====== Passage to read ======
Thursday, March 30, 2006

Elgin, Aberdeen, Glasgow...buses, bicycles and Spike Lee


There was a choice: Hire a car ("£270 including the excess insurance, sir"), which would have been convenient for the impending week in and around Glasgow and its nearby loch, or grit my teeth and embrace bicycles and buses.
Thing is, Susan's already down there with a Toyota Corolla Verso (thanks, Jim), a double bass and several weans. We don't need two cars on the mainland, and besides, I'm not insured to drive the Toyota, which means that on any social evenings in the vicinity of the River Clyde, not to mention James's apearance with the National Children's Orchestra, I may be able to partake of a small libation.Now that the Atenolol is kicking in and my blood pressure is back to normal. Approximately.
I bought my own blood pressure monitor (£12.99 off eBay) and oh, what fun it is to test oneself in varying circumstances (let's see...just back from seeing the excellent Spike Lee film - and it truly is a Spike Lee film, let no-one tell you otherwise - Inside Man, and it's shot up to 131 over 97, which is crap, actually; diastolic was down to 83 earlier on). Ah well.
Anyway, I've hired a bicycle for dotting about to trains and buses down in the Great Corruption that is Glasgow. And tomorrow I do that Megabus thing (£8.50 return) to get out of Aberdeen. Which is damp and dreich, dreich, dreich at the moment, though yesterday evening (see picture of me via phone) was gorgeous, golden and heavy with the hope of spring.
====== Supplied information ======
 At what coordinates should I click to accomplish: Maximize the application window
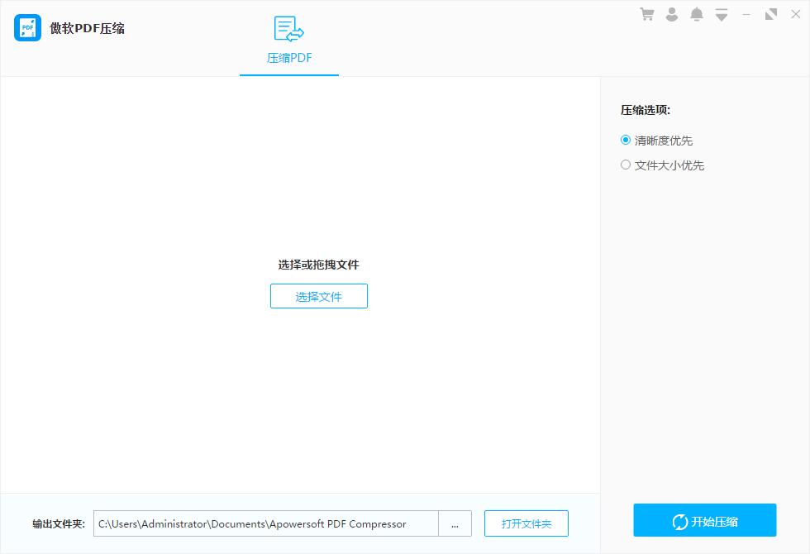[x=771, y=14]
======
*Things to do*:
a. Answer these from the blog post about Elgin, Aberdeen and Glasgow:
(i) What would hiring a car have cost?
(ii) How much did the blood pressure monitor cost, and where was it bought?
(iii) What is the price of the Megabus return ticket?
b. Go on with the blog post about Elgin, Aberdeen and Glasgow from the point where it stops, in the same voice.

*The answers*:
a.
(i) £270, including the excess insurance.
(ii) £12.99, bought off eBay.
(iii) £8.50.

b.
Yesterday was actually spent mostly in Elgin, Radio Scotland's current Soundtown. The show came from Elgin High School, and one of the school's several rock bands, Envoy, played live. There's a snap here of the lads setting up.

Cycling is something I've never quite stopped doing, and now I feel it's time, for many reasons, to commit myself to it as a mode of transport. One, it makes me feel good, and always has (something to do with that first, stabiliser-off lurch of freedom way back when); two, it'll help me get fit, and three, I'm planning a mammoth charity ride later in the year. This will be in aid of the Shetland CAT scanner appeal. All will be probably be revealed in due course.
It's time to get rid of the motorbike and for that matter motorbiking. I thought having the Harley would be a kind of "mature" way of coping with that adolescent urge to get my motor running, head off on the single track highway. But frankly, it's stopped doing anything for me. But frighten the living the daylights out of me. True, pushbikes face dangers on the road too, but the statistics fairly and squarely convince: old men on motorbikes are accidents waiting to happen; old men on pushbikes (on Sustrans cycle routes) probably just have high blood pressure. And I'm sick of petroleum products.My carbon footprint is the size of a diesel elephant's.
All of which will be hugely ironic if I get killed or maimed cycling around Glasgow next week. I'll try not to.

Monday, March 27, 2006

What's in a name?

I've always been fascinated by band names...but an automatic band name generator? Try it and see what you think. Frankly, The Chia Goldfish doesn't do it for me...

Your Band Name is:

The Chia Goldfish

Sunday, March 26, 2006

That'll teach me...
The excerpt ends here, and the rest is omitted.